= Stated problem =
Recast each line of the records below as a row in a Markdown table with the columns Row and Line, skipping any blank lines. Leave the pictures out.

= Record set =

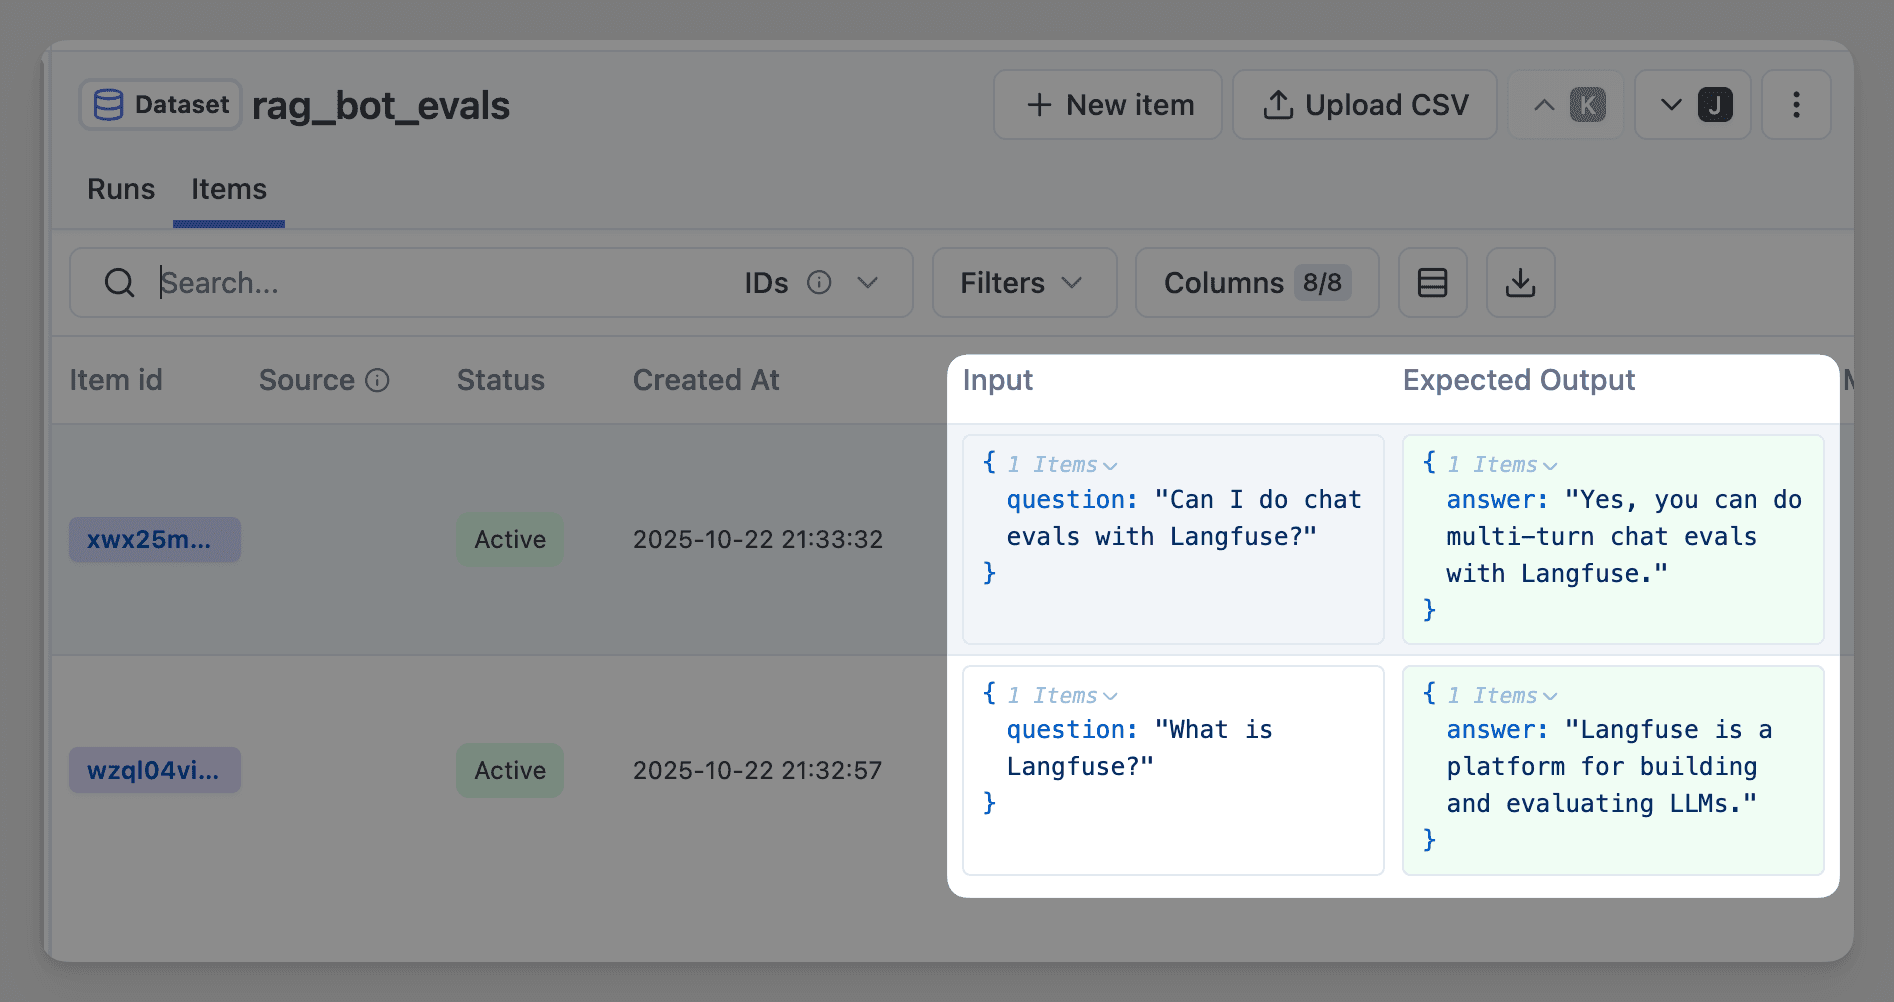The height and width of the screenshot is (1002, 1894).
Task: Open the Columns 8/8 selector
Action: click(x=1256, y=283)
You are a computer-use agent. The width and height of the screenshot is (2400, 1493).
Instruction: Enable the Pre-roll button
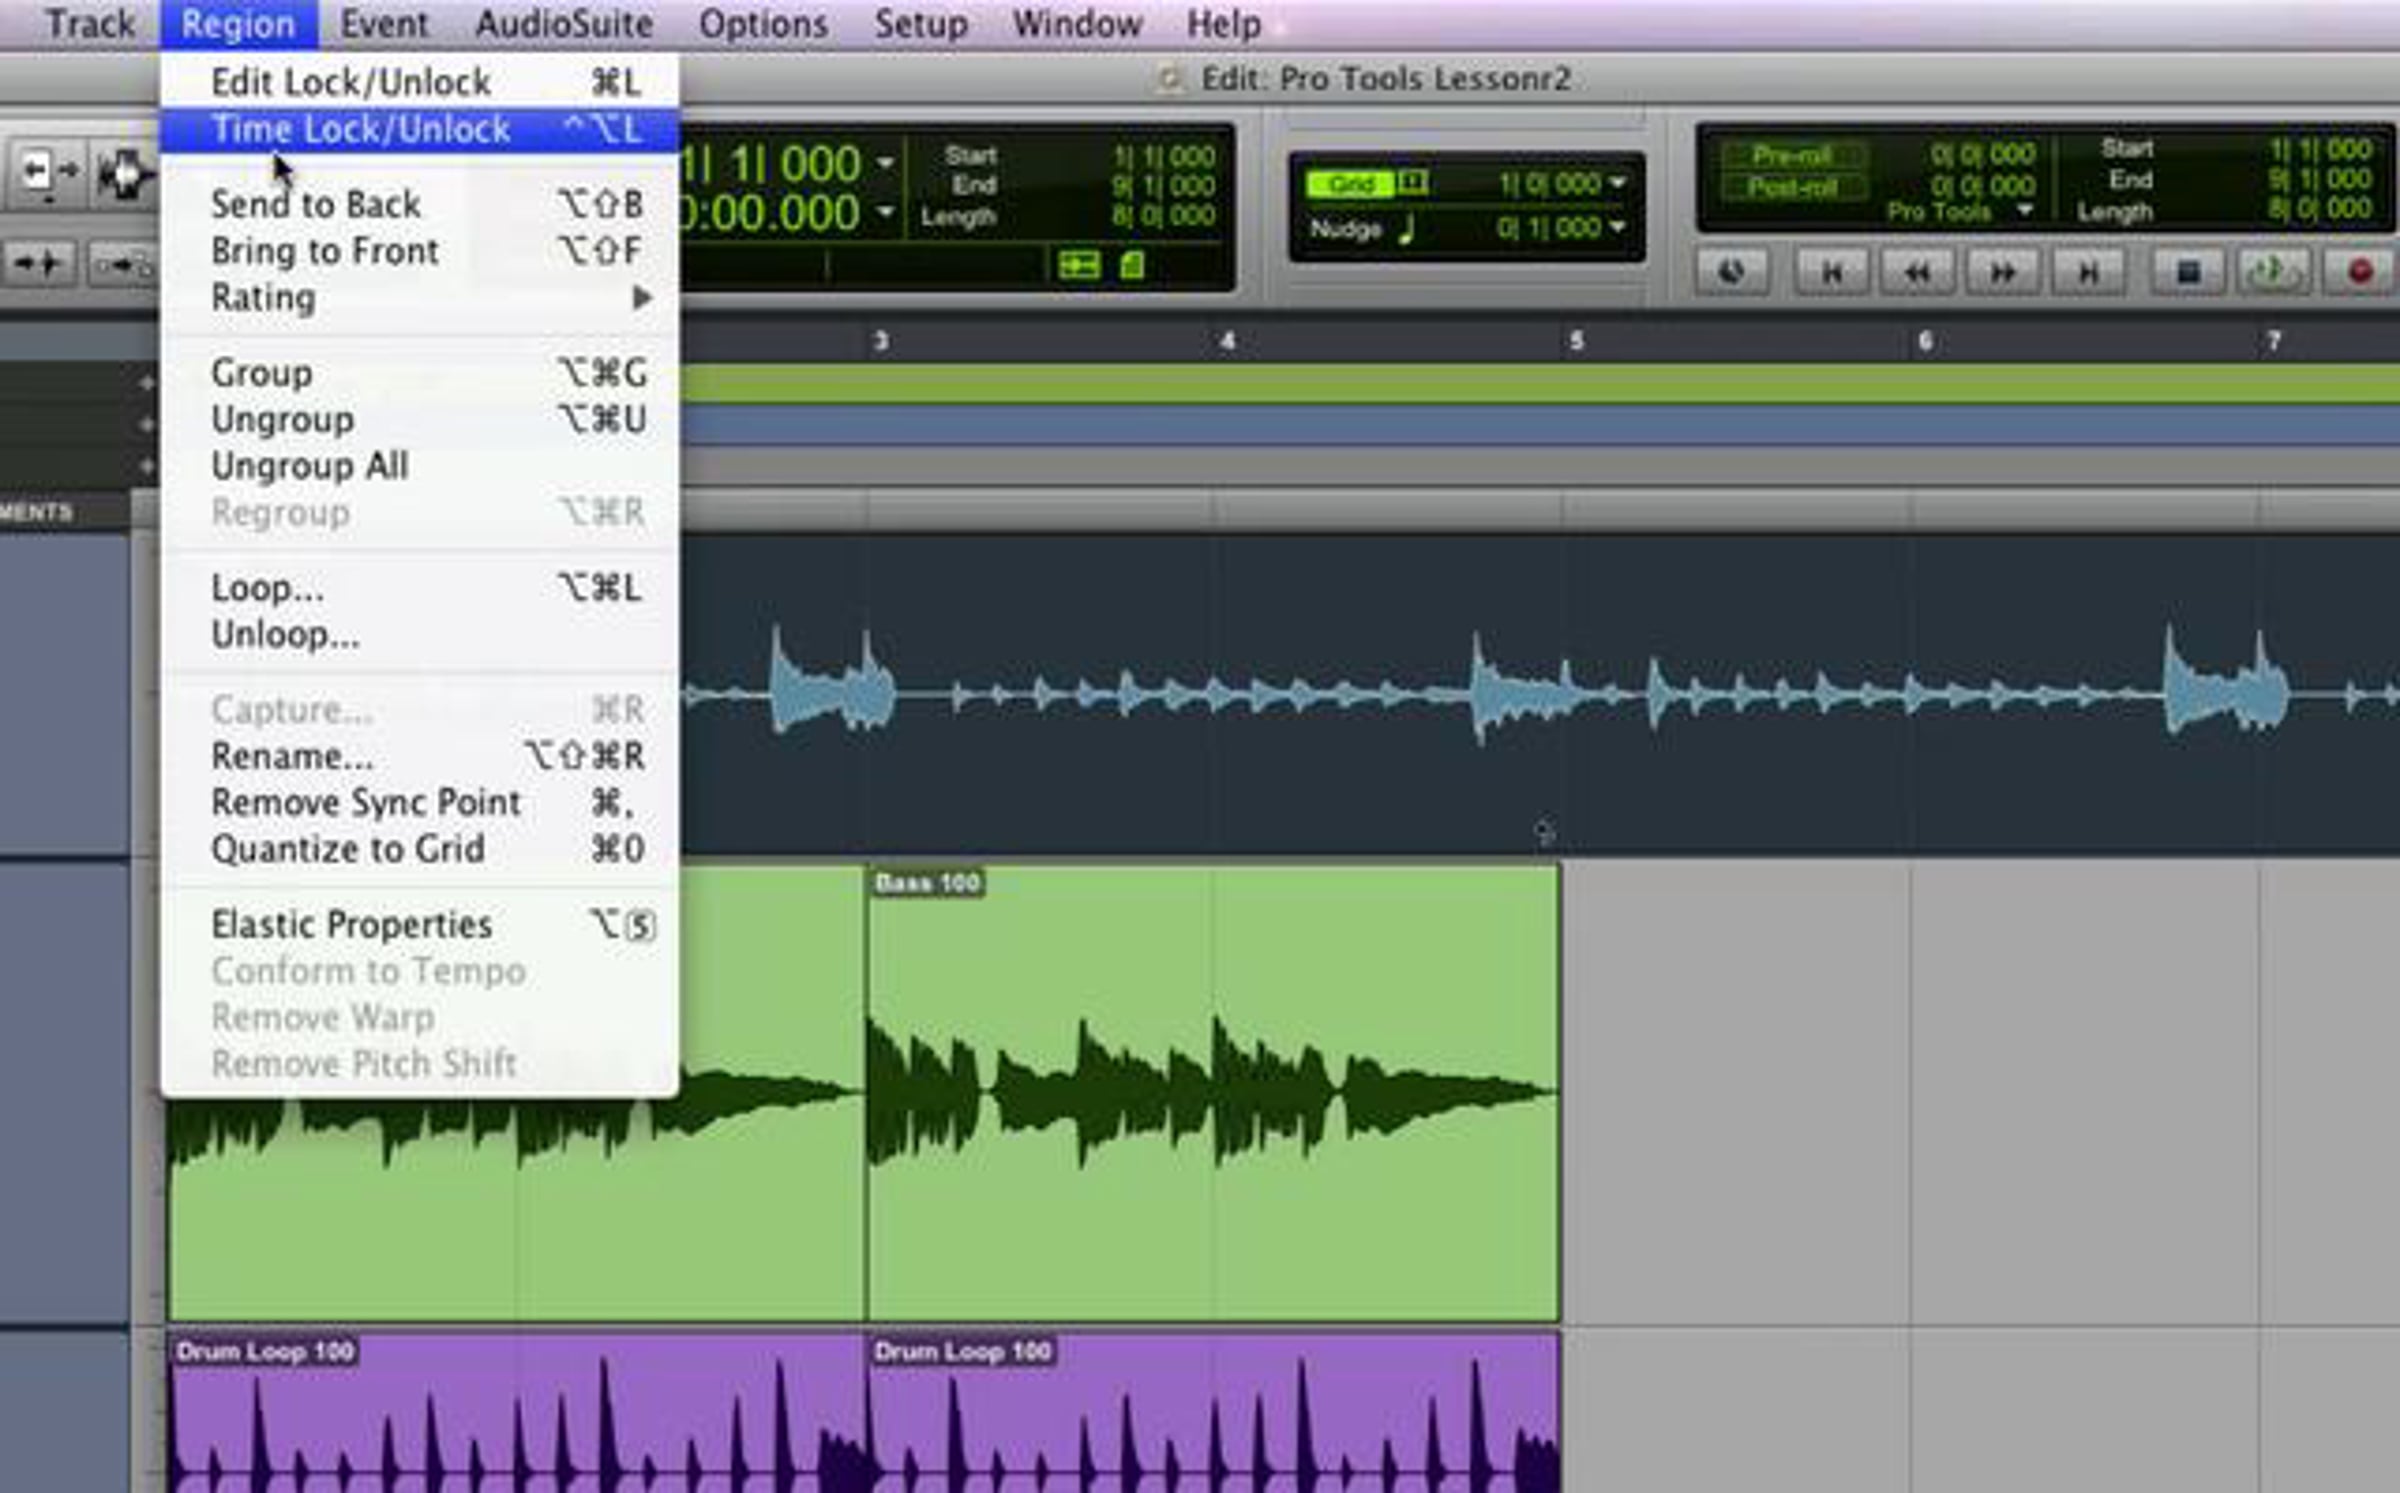pyautogui.click(x=1792, y=156)
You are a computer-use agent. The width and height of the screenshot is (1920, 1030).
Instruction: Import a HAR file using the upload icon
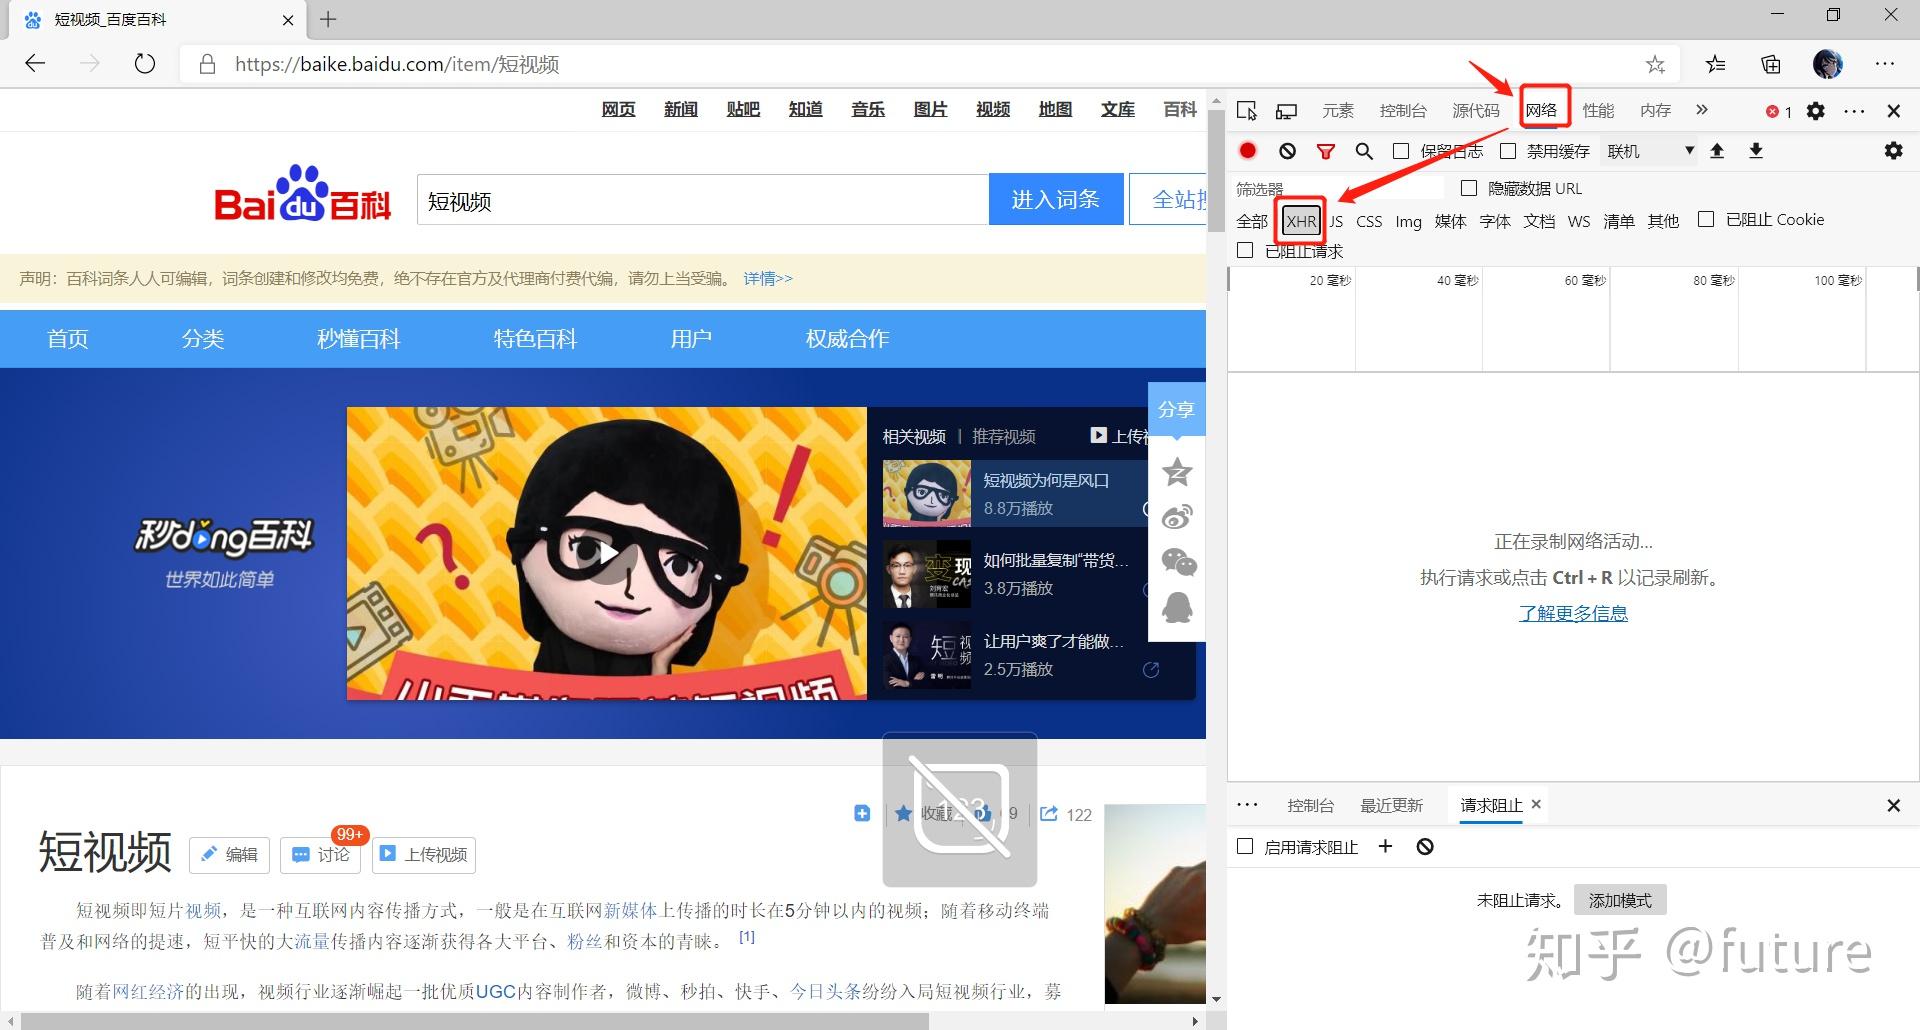[x=1718, y=151]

= Exercise solution =
| Row | Line |
|---|---|
| 1 | The height and width of the screenshot is (1002, 1894). |
| 2 | Task: Open the Columns 8/8 selector |
| 3 | Action: click(x=1256, y=283) |
| 4 | You are a computer-use agent. The width and height of the screenshot is (2400, 1493). |
| 5 | Instruction: Enable the Pre-roll button |
| 6 | pyautogui.click(x=1792, y=156) |
| 7 | You are a computer-use agent. The width and height of the screenshot is (1920, 1030). |
| 8 | Instruction: Import a HAR file using the upload icon |
| 9 | [x=1718, y=151] |